TEXTE DE LECTURE:
^^^^
Cour d’appel administrative de Lyon, le 20 février 2025, n°24LY02178

La Cour administrative d’appel de Lyon, par un arrêt du 20 février 2025, s’est prononcée sur le refus de délivrance d’un titre de séjour opposé à un ressortissant étranger. Ce dernier invoquait sa prise en charge passée par l’aide sociale à l’enfance pour solliciter sa régularisation exceptionnelle par le travail. L’administration a toutefois rejeté cette demande en janvier 2023, décision initialement confirmée par le tribunal administratif de Dijon le 28 mai 2024. Le requérant soutient en appel que les dispositions du code de l’entrée et du séjour des étrangers et du droit d’asile auraient été méconnues. Il invoque également une erreur matérielle sur sa date de naissance ainsi que la violation de son droit à une vie privée et familiale normale. La juridiction d’appel doit déterminer si l’expiration du délai d’un an après la majorité fait obstacle au bénéfice du dispositif de régularisation des mineurs confiés. Elle examine par ailleurs l’invocabilité d’une circulaire ministérielle dans le cadre de l’exercice du pouvoir discrétionnaire de l’autorité préfectorale. La Cour rejette la requête en constatant que la demande de titre de séjour est intervenue tardivement par rapport à l’anniversaire du postulant. Elle souligne ensuite l’absence d’opposabilité des orientations ministérielles générales face à une décision de refus de régularisation purement gracieuse. Cette solution invite à analyser d’une part la rigueur des conditions temporelles d’admission au séjour (I) et d’autre part l’encadrement limité de la discrétion administrative (II).

I. La stricte application des conditions temporelles de l’admission exceptionnelle au séjour

A. La forclusion du droit à la régularisation des anciens mineurs protégés

Le code de l’entrée et du séjour des étrangers et du droit d’asile prévoit une passerelle vers le séjour pour les anciens mineurs protégés. L’article L. 435-3 dispose que l’étranger confié entre seize et dix-huit ans peut recevoir un titre « dans l’année qui suit son dix-huitième anniversaire ». La Cour relève ici que l’intéressé est né en 1999 alors que sa demande n’a été formalisée qu’au mois de décembre 2022. Le délai légal étant largement dépassé, le juge administratif considère que le requérant « n’est pas fondé à se prévaloir des dispositions précitées ». Cette solution confirme le caractère strictement exceptionnel et temporellement borné de ce mode particulier de régularisation de plein droit. Le respect de cette borne chronologique constitue une condition impérative dont l’administration ne saurait s’écarter sans méconnaître les intentions claires du législateur.
^^^^
EXTRAIT DES DONNÉES:
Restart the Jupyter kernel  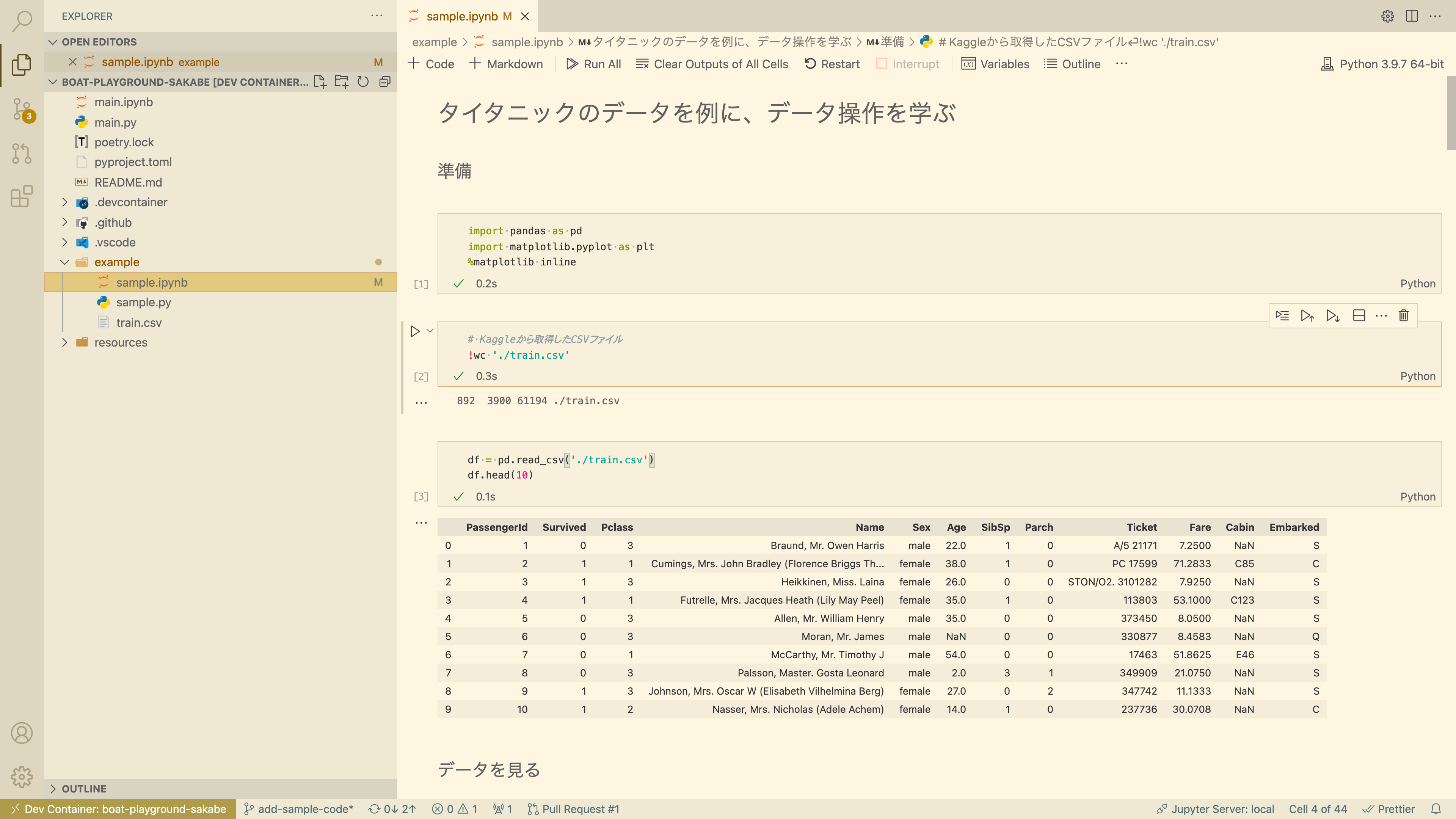point(832,64)
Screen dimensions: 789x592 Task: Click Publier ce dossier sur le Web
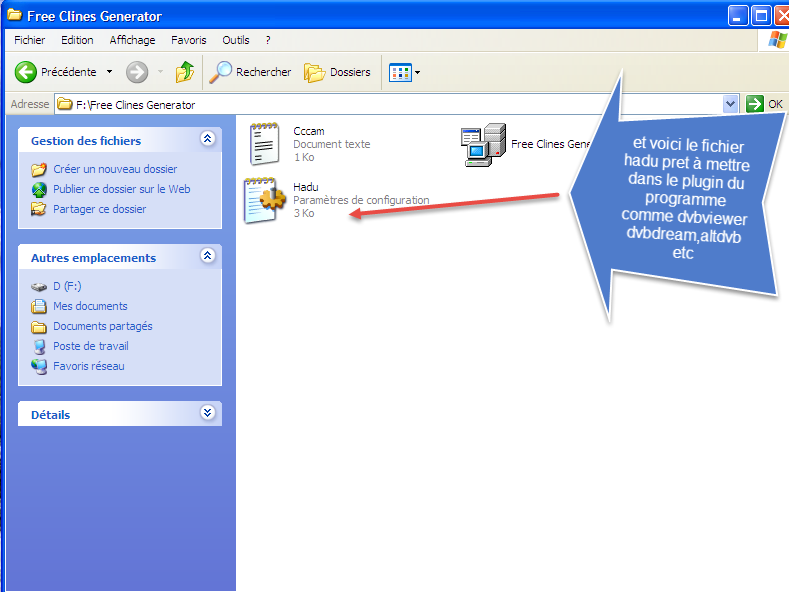(x=121, y=189)
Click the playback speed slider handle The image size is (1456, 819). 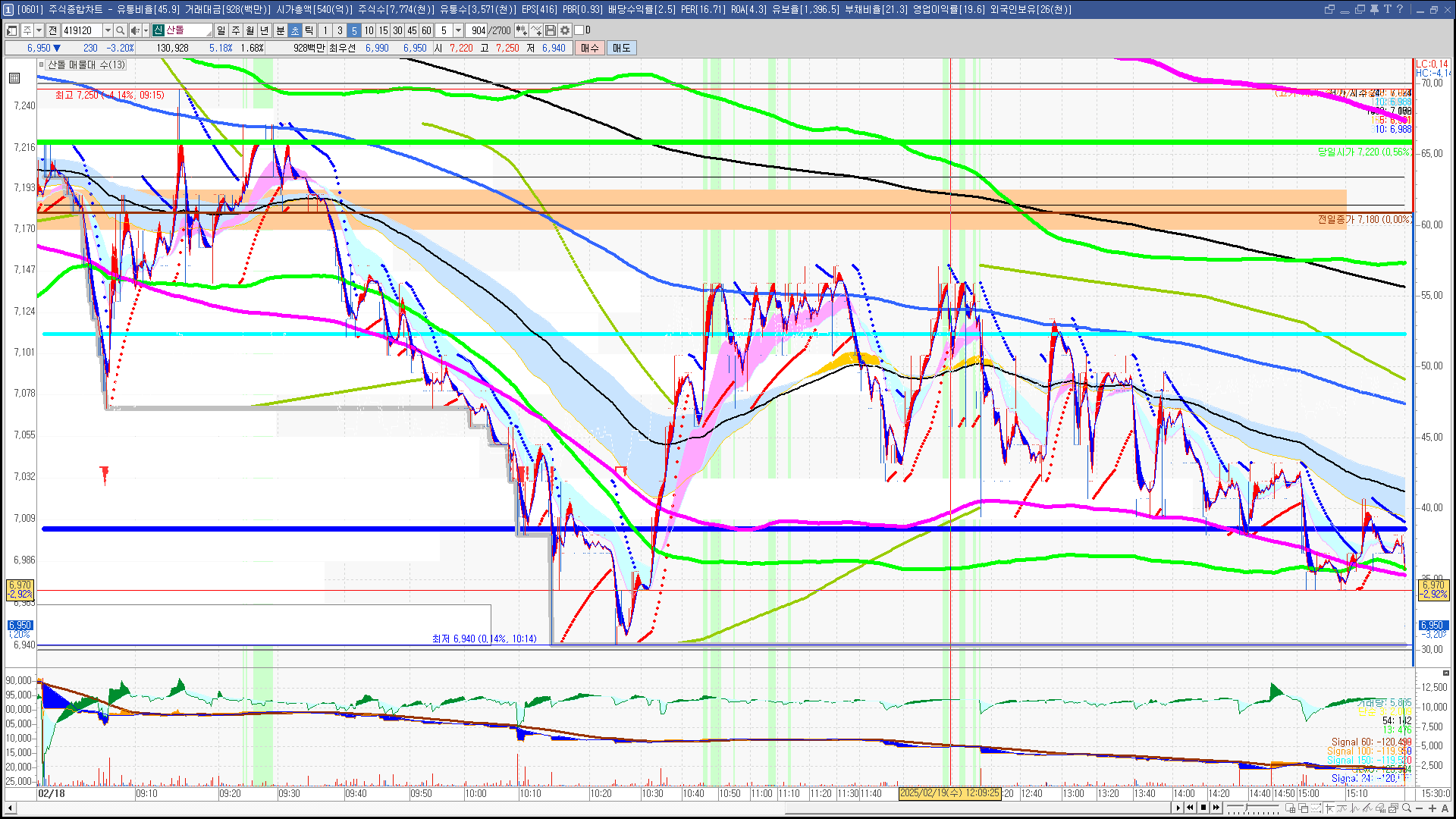(x=1247, y=808)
^^^^
CONSIGNE 1: D’après le texte de lecture, en quelle année le requérant est-il né ?
CONSIGNE 2: Mettez à jour le passage du texte de lecture commençant par « Le code de l’entrée » et se terminant par « claires du législateur. », en remplaçant « passerelle » par « voie d’accès ».

RÉPONSE COMPLÈTE 1: Le requérant est né en 1999.

RÉPONSE COMPLÈTE 2:
Le code de l’entrée et du séjour des étrangers et du droit d’asile prévoit une voie d’accès vers le séjour pour les anciens mineurs protégés. L’article L. 435-3 dispose que l’étranger confié entre seize et dix-huit ans peut recevoir un titre « dans l’année qui suit son dix-huitième anniversaire ». La Cour relève ici que l’intéressé est né en 1999 alors que sa demande n’a été formalisée qu’au mois de décembre 2022. Le délai légal étant largement dépassé, le juge administratif considère que le requérant « n’est pas fondé à se prévaloir des dispositions précitées ». Cette solution confirme le caractère strictement exceptionnel et temporellement borné de ce mode particulier de régularisation de plein droit. Le respect de cette borne chronologique constitue une condition impérative dont l’administration ne saurait s’écarter sans méconnaître les intentions claires du législateur.